Lotus Birth Mom said that not cutting the umbilical cord offers immune protection and reduced risk of infection, but she also says that hay fever is caused by guilt, nosebleeds caused by parents who don’t love you enough, and pink eye is what happens when children “don’t want to see,” so maybe we shouldn’t take advice about infections from someone who thinks anemia is caused by “lack of joy.” Instead of listening to her, we should perhaps listen to the doctors who are saying, “If left for a period of time after the birth, there is a risk of infection in the placenta which can consequently spread to the baby,” as the Royal College of Obstetricians and Gynaecologists said back in 2008.

“If you wanted to pick an environment that encourages bacteria to grow you probably could not do better than to leave the placenta attached after birth,” said RCOG spokesperson Pat O’Brien. “Soon after the baby is born there is no longer any circulation in the placenta, so it’s dead tissue and full of blood, making it the perfect culture medium for bacteria.”

Lotus Birth Mom was supposed to be a wacky one-off story, limited to one or two weird bloggers with some odd ideas about medicine.
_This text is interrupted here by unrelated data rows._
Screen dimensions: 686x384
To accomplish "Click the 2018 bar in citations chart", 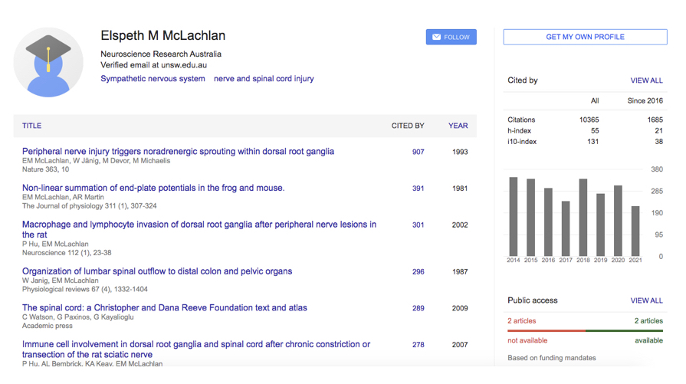I will [x=583, y=218].
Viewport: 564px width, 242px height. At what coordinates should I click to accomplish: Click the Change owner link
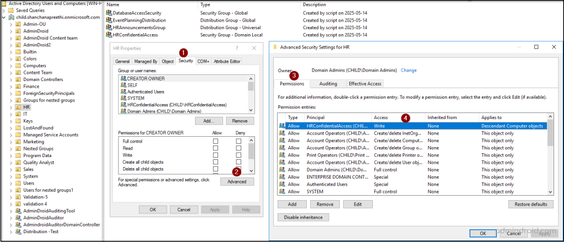408,71
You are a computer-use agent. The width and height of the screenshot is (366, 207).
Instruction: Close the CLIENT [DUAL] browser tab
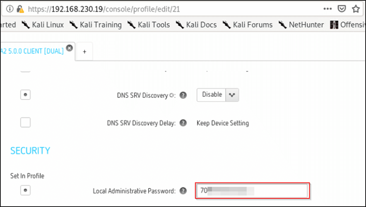[70, 48]
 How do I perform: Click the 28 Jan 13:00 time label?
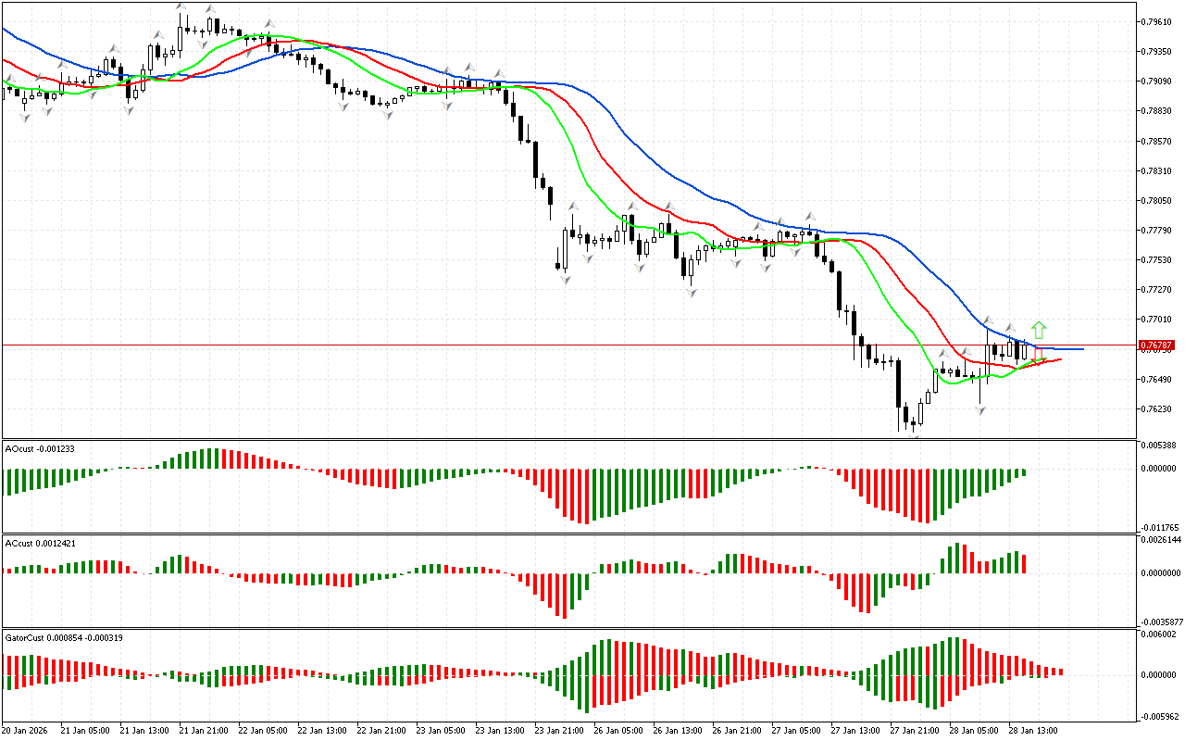tap(1034, 730)
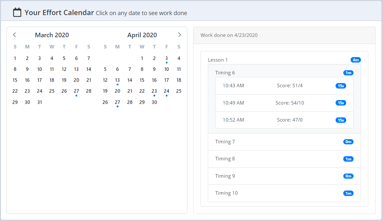Select March 27 in the calendar

(x=76, y=91)
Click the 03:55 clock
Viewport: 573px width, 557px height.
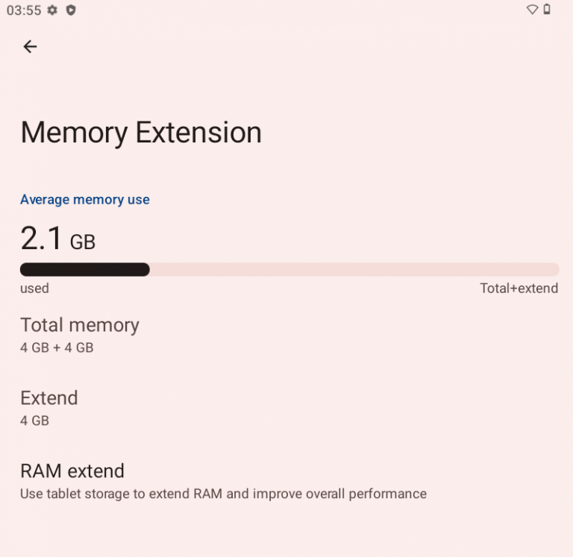(24, 10)
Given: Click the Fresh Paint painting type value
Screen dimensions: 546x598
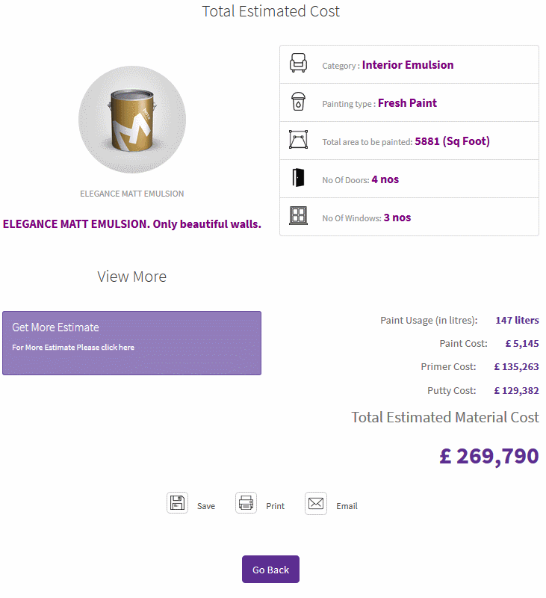Looking at the screenshot, I should pos(407,103).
But it looks like this Lotus Birth thing is actually becoming a trend, and that’s pretty disturbing.

According to CafeMom, people are now even posting photos of their lotus births to Instagram. There are more than 4,000 photos on Instagram tagged #lotusbirth, and if you need to see some pictures of placentas wearing flower crowns, that’s a link you could click.
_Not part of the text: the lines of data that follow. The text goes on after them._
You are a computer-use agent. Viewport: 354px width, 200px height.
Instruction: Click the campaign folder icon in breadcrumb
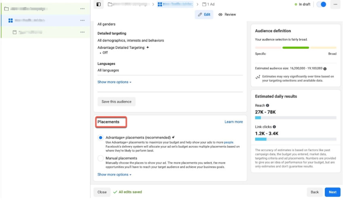(x=110, y=4)
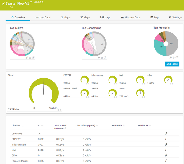Set sensor priority using the star rating
184x164 pixels.
point(38,2)
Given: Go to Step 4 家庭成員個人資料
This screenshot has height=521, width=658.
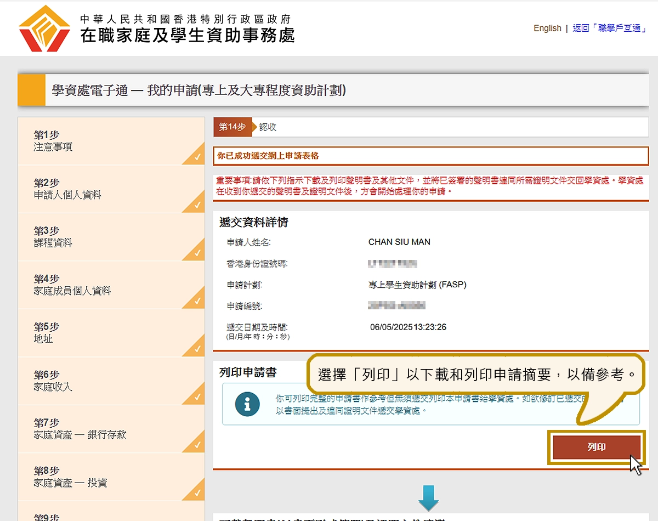Looking at the screenshot, I should point(72,285).
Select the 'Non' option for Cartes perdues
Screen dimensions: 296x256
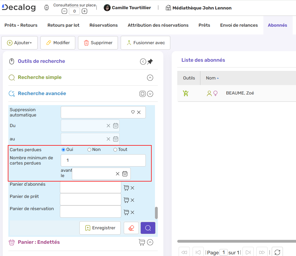(89, 150)
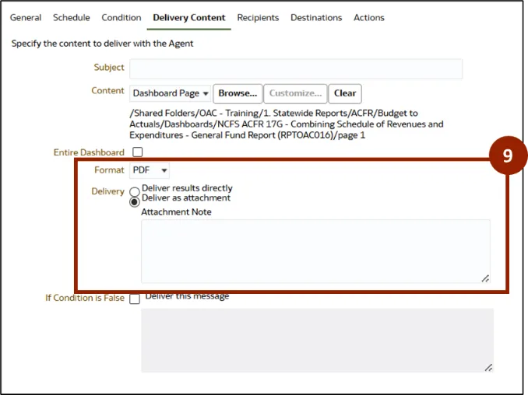Grab the Attachment Note resize handle
The height and width of the screenshot is (395, 528).
tap(485, 278)
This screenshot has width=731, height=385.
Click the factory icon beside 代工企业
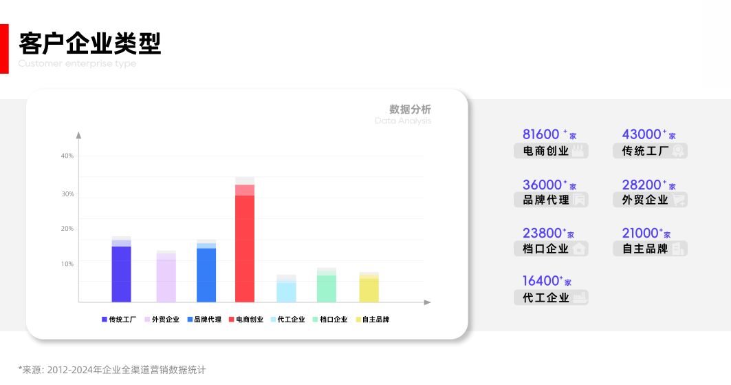tap(579, 298)
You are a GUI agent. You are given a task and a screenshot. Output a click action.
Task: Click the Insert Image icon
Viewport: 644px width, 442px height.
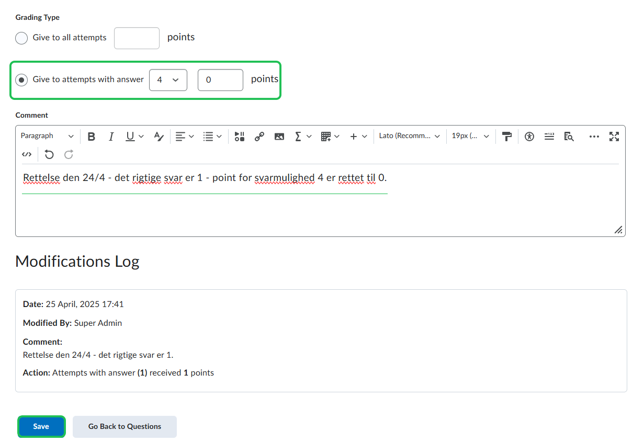[279, 137]
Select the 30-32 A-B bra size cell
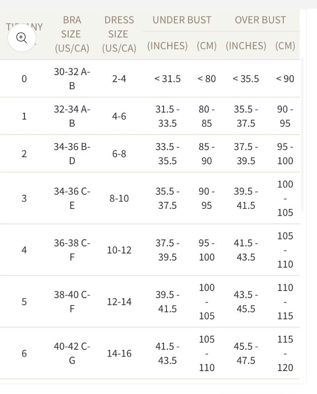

Lotus Birth Mom originally said that to see how we should deliver babies, we should look to animals. The problem with that is that most animals do not leave their placentas attached after birth. Often they eat the placenta, to get rid of blood and afterbirth that might otherwise attract predators. Or they leave the placenta where it is and move themselves away from it.

Lotus Birth Mom and her husband eventually started a crowdfunding page to try to raise 130,000 dollars so they could move “off the grid” and have a “truly self-sufficient” lifestyle. At the time we mocked it, but maybe we should have given them the money so they’d go away.